Libya was once the richest state in Africa but since NATO’s war on Libya in 2011, it has been the world’s most resource rich failed state.
Libya currently has two bodies which each claim to be the country’s legitimate government. First of all there is the General National Congress in Tripoli and then there is the government in Tobruk, near the Egyptian border. The Council of Deputies in Tobruk is generally considered the more moderate of the two.
The Tobruk government’s most important military commander is Khalifa Haftar who has the backing of Egypt, by far the most important international player in the attempt to bring some semblance of normalcy back to Libya.
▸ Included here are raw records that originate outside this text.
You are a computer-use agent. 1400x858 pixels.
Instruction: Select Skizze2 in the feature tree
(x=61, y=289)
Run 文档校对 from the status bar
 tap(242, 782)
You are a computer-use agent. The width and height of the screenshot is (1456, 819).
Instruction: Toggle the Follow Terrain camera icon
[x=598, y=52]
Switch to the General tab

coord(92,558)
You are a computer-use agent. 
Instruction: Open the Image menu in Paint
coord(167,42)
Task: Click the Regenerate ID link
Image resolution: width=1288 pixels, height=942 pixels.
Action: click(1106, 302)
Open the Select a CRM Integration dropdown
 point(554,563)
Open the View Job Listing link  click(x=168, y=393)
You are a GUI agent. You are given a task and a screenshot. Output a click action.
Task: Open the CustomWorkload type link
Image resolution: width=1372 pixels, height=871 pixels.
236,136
The fact remains that both the Tripoli and Tobruk governments are contending with multiple groups of terrorists including ISIS, al-Qaeda and local jihadist groups in addition to local gangs of pirates and other tribal factions.
Into this fray, many are beginning to question whether Saif al-Islam Gaddafi, son of the late Libyan leader, Muammar Gaddafi could help unite the fractured state.
On top of the civil war ranging in a failed state, is a substantial amount of oil.
Unnamed sources cited by oilprice.com report a total stoppage of oil flowing from Sharara oil field, the largest in Libya.
David Forest said of the event:
As a result, sources said Libya’s overall oil production has now fallen to 560,000 barrels per day. Coming just days after Libya’s National Oil Corp. had publicly pegged the country’s production at 700,000 b/d.
That suggests the stoppage at Sharara has lowered production by 140,000 b/d — representing a 20% decline. With the shortfall happening virtually overnight, and with no apparent warning to oil traders
The sources reporting the event did not offer an explanation as to why oil from Sharara have been shut down nor why supplies have also been halted at Zawiya and Mellitah oil depots.
The crisis has put the price of Brent Crude over the crucial $50 mark.
For Libya, this will mean that the wider business and geo-political world will be paying closer attention to the often ignored conflict and it will also mean that other oil producing states will be watching the markets closely.
As a crucial global energy producer, Russia will be watching this closely. In January of this year, Russia reached an agreement with OPEC to cut oil output.
The rise in Brent Crude following from the mysterious cuts in Libya have all ready impacted the Russia as the Rouble continues to rise against the Dollar and Euro.
It is a shame that Petro-politics will doubtlessly play an important role in shaping whatever happens next in the Libyan failed state. Russia has a keen interest in restoring order back to Libya, but this monumental task is first and foremost dependant on Egypt as Libya’s most important neighbour and historic ally.
As Syria slowly but surely wins its battle against terrorism, Libya will become the epicentre of instability in the Arab world. In many ways it all ready is.